We know that.  We just can’t agree on what the important decisions are, and how to balance the checkbook to pay for them.

I have my own highly-partisan opinion of the situation and who is to blame (Governor Dayton, cough, cough).  However, the entire debacle is more indicative, to me, of our failure to set the parameters for success.

The media harps on “Compromise! Compromise! Compromise!”  As I recall from history books, that’s what they told Chamberlain.  The road to hell is paved with good intentions, and the Appeasers compromise the bricks right into the pavement.

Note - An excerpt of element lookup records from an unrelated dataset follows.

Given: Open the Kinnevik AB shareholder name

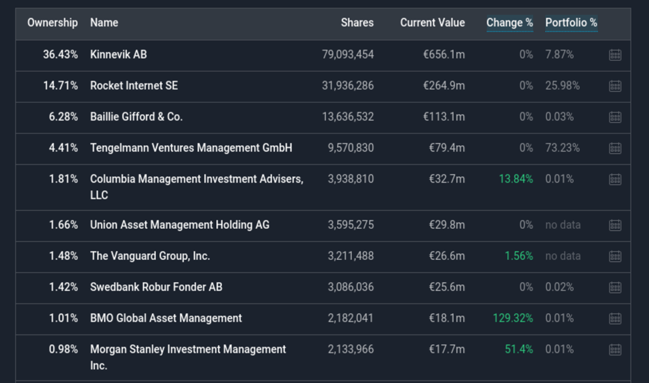Looking at the screenshot, I should pos(119,55).
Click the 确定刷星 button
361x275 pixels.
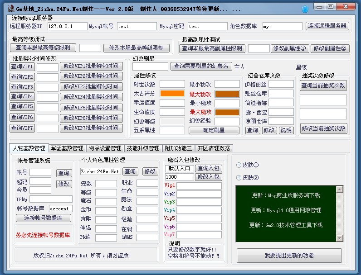(x=214, y=130)
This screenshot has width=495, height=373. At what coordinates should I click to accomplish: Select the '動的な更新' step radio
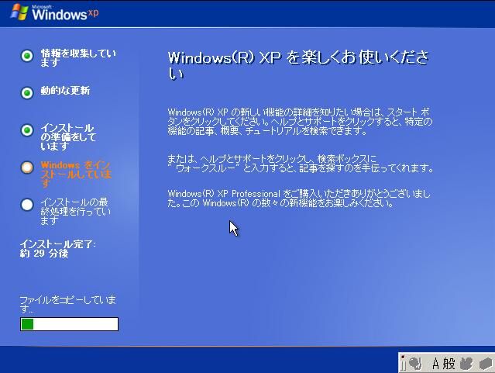(x=27, y=93)
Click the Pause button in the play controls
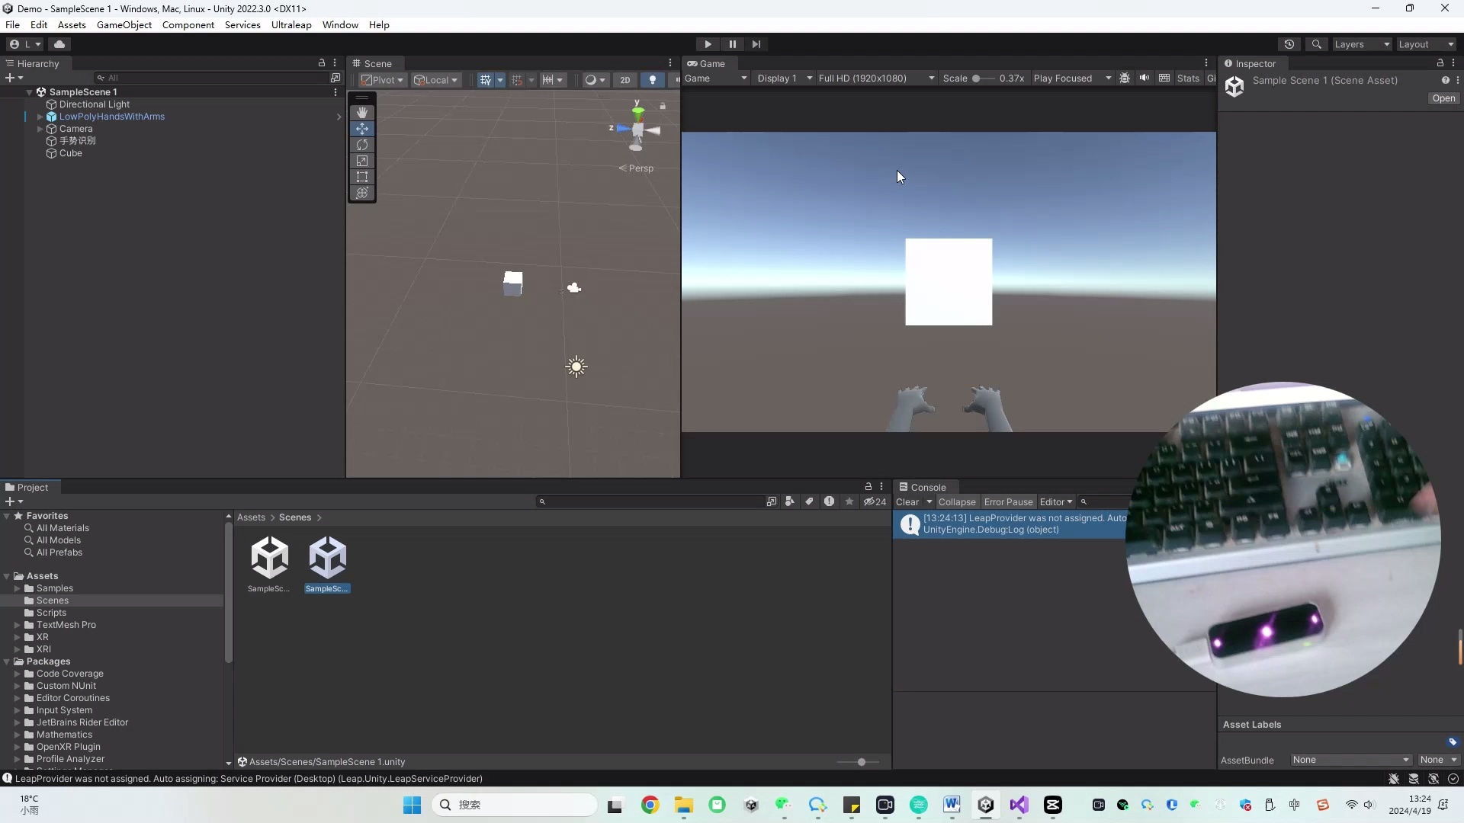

At the University of Illinois, I took an excellent class on negotiation.  The prof was an adjunct—a full-time lawyer from Chicago who flew down to Champaign once a week to coach a class full of future planners.  He mixed real-life with theory and a good dose of practical “get the job done.”  Our primary text came out of the Harvard Negotiation Project.  Fisher and Ury’s book Getting to Yes, has been my bible ever since in dealing with difficult situations.

One lesson I’ve retained from that class is when meeting in the middle of the road (compromise) isn’t getting you any where in principled negotiation, it may be because the sides aren’t even on the same road.  Threatening Solomon’s Justice to split the baby doesn’t work when the two sides can’t even agree which baby is in question.  It seems to me that certain leaders in St. Paul (as in Washington, DC) are acting like spoiled children, threatening to take their  ball and go home if they don’t get their way.

I don’t have the answer to get them to play nice when they can’t even agree if they are playing baseball or soccer.  I do know Compromise is only going to kick the budget deficit ball further on down the road.